Rewrite the material below as a numbered list with one line per entry. Skip blank lines and leave the pictures out.

<<<<

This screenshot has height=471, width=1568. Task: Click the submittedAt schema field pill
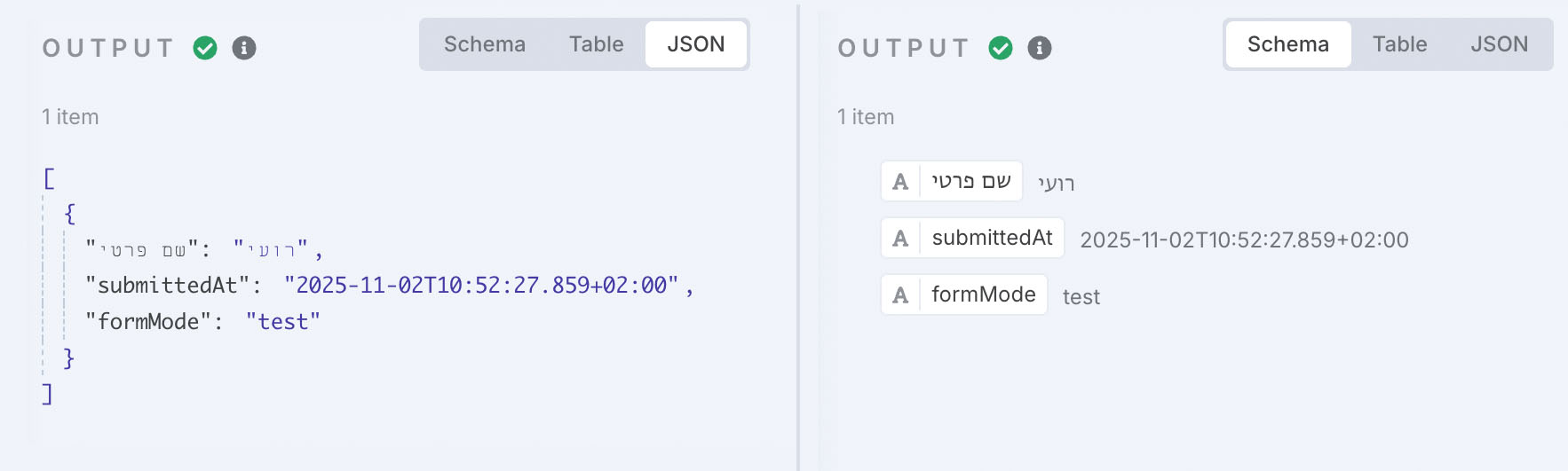[991, 239]
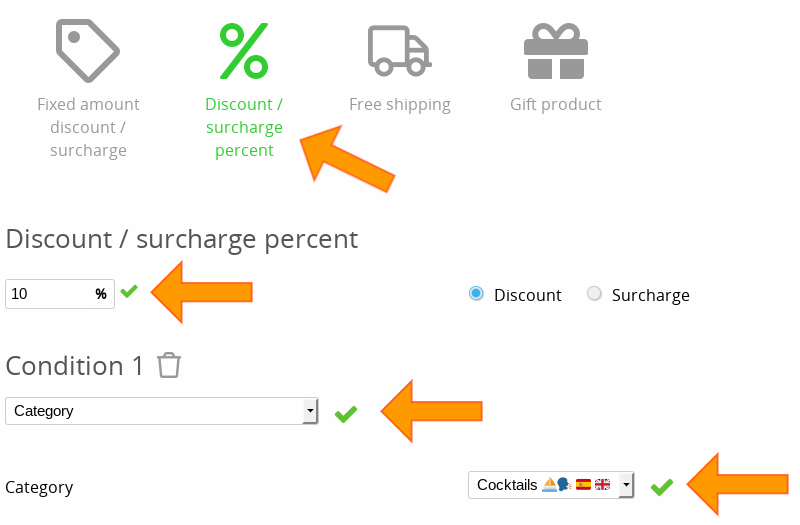The height and width of the screenshot is (525, 800).
Task: Click the Discount option text label
Action: pyautogui.click(x=527, y=295)
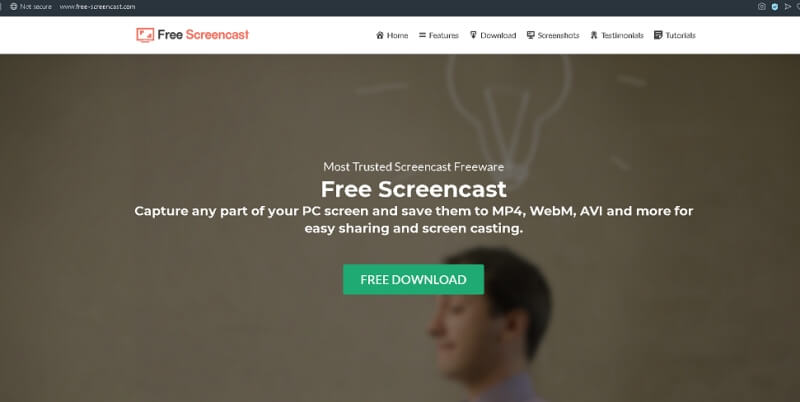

>>>>

• Task answer:
1. This screenshot has height=471, width=1568. Task: Click the submittedAt schema field pill
2. [991, 239]
3. The height and width of the screenshot is (525, 800).
4. Task: Click the Discount option text label
5. Action: pyautogui.click(x=527, y=295)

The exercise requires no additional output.